While it may be true that corporate bylaws claim to indemnify directors (and in some cases officers) “to the fullest extent permitted by law,” these bylaws can be lacking when it comes to process details.
I am talking about basic concepts such as how many days the corporation has to advance legal fees. I am also talking about nuanced concepts like what is the presumption when it comes to whether a director acted in good faith, and what is the impact of something like a plea of nolo contendere by an indemnitee.
These “details” can become fraught with tension when directors and officers are accused, even unjustly, of wrongdoing. Waiting to negotiate these details until after a suit hits could potentially put an enormous amount of financial pressure on directors and officers who need to hire lawyers right away.
2. Corporations and their directors believe D&O insurance will fully cover director and officer liability.
Certainly, it is true that expert D&O insurance brokers work hard to make D&O policies as broad as possible. However, D&O insurance policies are by their nature negotiated at arm's-length with a third party.
In other words, there are exclusions and limitations on the coverage that may not exist in a personal indemnification agreement.
In addition, D&O policies are negotiated annually, and terms and conditions can change for the worse. With indemnification agreements, corporations cannot unilaterally amend them to the detriment of directors and officers without their consent.
Moreover, there is the possibility—remote in most cases—that your insurance carrier will go out of business right when you need them. Again, that is not the time to start negotiating the terms of your company’s promises to pay your legal expenses and settlement costs.
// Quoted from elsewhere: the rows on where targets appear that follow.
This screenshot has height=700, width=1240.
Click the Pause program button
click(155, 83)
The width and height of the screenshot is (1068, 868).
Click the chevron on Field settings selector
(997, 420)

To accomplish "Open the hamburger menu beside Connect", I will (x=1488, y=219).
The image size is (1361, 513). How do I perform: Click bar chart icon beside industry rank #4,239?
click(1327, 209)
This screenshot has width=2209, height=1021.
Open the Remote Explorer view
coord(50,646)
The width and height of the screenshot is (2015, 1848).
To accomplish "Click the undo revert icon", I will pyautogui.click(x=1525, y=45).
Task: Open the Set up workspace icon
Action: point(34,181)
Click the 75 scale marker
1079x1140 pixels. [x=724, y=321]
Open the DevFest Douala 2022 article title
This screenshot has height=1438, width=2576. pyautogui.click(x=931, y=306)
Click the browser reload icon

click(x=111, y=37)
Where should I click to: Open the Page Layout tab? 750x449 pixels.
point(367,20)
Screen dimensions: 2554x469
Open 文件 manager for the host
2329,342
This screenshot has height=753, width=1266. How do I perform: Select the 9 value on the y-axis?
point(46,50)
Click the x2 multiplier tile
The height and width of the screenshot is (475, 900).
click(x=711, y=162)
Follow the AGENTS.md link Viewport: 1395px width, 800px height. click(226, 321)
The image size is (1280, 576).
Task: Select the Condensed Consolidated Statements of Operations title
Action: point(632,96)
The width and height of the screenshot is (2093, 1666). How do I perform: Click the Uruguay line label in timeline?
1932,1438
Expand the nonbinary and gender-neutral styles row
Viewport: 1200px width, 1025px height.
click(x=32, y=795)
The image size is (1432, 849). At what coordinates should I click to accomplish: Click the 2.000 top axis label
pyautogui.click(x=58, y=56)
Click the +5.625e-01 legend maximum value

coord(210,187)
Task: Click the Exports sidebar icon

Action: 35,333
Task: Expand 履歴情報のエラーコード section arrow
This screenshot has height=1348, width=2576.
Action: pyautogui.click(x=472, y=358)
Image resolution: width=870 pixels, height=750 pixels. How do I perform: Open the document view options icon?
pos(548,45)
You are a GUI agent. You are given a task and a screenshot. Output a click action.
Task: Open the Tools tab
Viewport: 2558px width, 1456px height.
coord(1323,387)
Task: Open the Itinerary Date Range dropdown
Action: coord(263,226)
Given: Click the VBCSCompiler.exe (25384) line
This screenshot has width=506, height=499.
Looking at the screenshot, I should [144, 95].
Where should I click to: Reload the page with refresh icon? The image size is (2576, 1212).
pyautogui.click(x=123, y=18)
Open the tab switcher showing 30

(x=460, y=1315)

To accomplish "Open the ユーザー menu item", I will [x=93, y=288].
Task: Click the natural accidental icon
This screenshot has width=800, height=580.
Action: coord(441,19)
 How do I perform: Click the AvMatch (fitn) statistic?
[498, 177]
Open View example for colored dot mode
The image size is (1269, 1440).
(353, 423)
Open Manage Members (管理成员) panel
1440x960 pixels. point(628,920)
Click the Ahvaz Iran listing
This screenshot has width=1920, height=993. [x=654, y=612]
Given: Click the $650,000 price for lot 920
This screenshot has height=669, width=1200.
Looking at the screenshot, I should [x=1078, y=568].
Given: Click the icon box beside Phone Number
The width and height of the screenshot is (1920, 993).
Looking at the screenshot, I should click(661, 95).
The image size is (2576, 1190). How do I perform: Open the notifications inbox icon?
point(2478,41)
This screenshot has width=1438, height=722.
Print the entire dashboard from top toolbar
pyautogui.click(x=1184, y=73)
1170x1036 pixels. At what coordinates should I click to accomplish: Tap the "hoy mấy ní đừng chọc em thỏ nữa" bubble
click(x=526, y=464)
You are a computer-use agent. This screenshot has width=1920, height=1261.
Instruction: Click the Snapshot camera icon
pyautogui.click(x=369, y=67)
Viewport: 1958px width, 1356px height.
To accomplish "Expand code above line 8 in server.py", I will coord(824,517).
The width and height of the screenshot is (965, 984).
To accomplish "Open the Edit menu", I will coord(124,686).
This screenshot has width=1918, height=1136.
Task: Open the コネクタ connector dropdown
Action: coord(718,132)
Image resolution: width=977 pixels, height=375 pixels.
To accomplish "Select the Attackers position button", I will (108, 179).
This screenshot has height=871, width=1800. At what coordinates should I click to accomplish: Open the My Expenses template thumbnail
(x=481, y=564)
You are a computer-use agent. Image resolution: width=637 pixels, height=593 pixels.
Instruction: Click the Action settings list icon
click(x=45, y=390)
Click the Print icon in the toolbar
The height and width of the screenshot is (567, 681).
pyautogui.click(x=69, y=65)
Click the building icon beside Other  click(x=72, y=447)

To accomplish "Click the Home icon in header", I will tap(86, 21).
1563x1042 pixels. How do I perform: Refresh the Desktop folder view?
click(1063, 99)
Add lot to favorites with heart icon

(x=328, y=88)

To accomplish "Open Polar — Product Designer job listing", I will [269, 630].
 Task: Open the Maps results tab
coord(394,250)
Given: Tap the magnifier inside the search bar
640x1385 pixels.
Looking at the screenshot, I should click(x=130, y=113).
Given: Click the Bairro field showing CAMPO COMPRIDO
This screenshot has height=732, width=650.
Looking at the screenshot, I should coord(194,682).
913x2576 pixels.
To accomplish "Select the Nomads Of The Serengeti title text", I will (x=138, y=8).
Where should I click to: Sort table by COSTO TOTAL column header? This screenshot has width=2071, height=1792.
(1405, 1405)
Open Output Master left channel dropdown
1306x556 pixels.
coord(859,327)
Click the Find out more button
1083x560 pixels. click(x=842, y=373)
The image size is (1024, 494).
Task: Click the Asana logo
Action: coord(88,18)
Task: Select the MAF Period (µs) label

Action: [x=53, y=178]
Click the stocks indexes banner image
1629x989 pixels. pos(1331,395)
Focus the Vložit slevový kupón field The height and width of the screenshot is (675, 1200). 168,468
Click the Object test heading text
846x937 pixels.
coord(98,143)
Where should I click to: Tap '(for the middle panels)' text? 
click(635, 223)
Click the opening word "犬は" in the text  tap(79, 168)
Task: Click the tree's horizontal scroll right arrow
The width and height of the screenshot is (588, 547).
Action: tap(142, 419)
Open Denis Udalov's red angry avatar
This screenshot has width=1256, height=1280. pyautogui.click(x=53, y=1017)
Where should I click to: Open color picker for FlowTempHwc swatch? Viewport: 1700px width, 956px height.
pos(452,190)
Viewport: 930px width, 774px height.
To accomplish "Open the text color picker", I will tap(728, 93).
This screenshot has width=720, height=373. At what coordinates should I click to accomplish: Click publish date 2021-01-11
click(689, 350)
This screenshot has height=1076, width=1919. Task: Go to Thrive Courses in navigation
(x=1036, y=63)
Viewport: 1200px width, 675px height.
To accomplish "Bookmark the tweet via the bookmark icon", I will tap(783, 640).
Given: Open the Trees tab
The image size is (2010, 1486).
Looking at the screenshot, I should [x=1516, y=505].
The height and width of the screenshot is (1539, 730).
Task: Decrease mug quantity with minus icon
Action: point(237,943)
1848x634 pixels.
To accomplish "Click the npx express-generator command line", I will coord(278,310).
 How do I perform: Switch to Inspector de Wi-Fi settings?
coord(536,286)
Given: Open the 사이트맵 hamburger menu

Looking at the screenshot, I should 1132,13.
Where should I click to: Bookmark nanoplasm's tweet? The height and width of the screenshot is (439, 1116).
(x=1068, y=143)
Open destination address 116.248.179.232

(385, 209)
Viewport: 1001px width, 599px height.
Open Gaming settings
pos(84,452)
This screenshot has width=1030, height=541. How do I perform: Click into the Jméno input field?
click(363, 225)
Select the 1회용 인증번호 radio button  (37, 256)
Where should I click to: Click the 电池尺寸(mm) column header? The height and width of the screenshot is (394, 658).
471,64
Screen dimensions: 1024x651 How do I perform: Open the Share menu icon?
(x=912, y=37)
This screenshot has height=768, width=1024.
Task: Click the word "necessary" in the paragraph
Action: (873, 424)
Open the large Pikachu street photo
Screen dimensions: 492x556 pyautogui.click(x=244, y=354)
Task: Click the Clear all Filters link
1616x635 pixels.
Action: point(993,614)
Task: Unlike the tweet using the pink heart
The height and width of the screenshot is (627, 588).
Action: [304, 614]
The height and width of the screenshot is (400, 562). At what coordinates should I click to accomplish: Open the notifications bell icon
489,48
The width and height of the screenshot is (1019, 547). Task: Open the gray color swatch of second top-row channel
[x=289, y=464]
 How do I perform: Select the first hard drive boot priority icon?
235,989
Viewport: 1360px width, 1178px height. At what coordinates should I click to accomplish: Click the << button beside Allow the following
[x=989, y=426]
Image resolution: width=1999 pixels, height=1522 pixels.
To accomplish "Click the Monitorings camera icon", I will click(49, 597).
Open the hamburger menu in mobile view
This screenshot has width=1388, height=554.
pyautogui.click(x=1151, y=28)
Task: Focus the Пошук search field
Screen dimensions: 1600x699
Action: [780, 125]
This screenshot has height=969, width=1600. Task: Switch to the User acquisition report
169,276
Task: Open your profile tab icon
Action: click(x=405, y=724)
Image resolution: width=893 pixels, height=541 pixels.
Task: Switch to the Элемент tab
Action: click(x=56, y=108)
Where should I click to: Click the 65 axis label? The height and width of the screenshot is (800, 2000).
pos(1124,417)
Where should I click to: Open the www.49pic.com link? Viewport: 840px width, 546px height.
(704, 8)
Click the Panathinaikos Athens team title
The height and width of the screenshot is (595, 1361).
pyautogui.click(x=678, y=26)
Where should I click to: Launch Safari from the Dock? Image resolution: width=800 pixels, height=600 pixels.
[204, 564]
4 Tips for Creating and Maintaining Indemnification Agreements
Here are four items to consider when negotiating a personal indemnification agreement:
1. Make sure the indemnification agreements are thoughtfully constructed. This includes details on how the process works to indemnify directors and officers, and what will happen if there is a conflict between a director and the company that is indemnifying the director.
2. Remember, indemnification agreements are not just for public companies. Private company directors and officers also need these agreements in addition to D&O coverage for private companies. This is especially true for companies headed towards going public, be it through an IPO, direct listing, or de-SPAC transaction. An agreement that indemnifies board members also bolsters the attractiveness of a director or officer position at your corporation at every stage of its lifecycle.
3. Consider mergers and acquisitions. M&A is among the top reasons that public companies are sued. As special purpose acquisition companies become more popular and complete their business combinations, they are facing more litigation, too. The indemnification agreement in place at that time a company undergoes a change of control is usually the one that responds if a claim arises post-closing for some pre-claim activities. When litigation happens under new management, sometimes the only way indemnification will be considered is if there is a formal agreement in place. (Note that D&O tail policies should also be considered if a sale is on the horizon.)
4. Revisit the indemnification agreements every few years as a housekeeping item. It’s a mistake to just rely on the form of indemnification agreement that was put in place for all the directors and officers when the company went public a number of years ago. Things do change, and what one might consider “state-of-the-art protection” evolves over time.
With rising insurance rates, many companies are looking at a future where they may be unable to afford the levels of D&O insurance coverage that used to be standard for directors and officers.
In a world with extremely high SIRs, the stakes are even higher. If you are a director or officer, it has never been more important to think about how an indemnification agreement will interact with your D&O insurance policy, and to make sure you have the strongest possible agreement in place to protect yourself.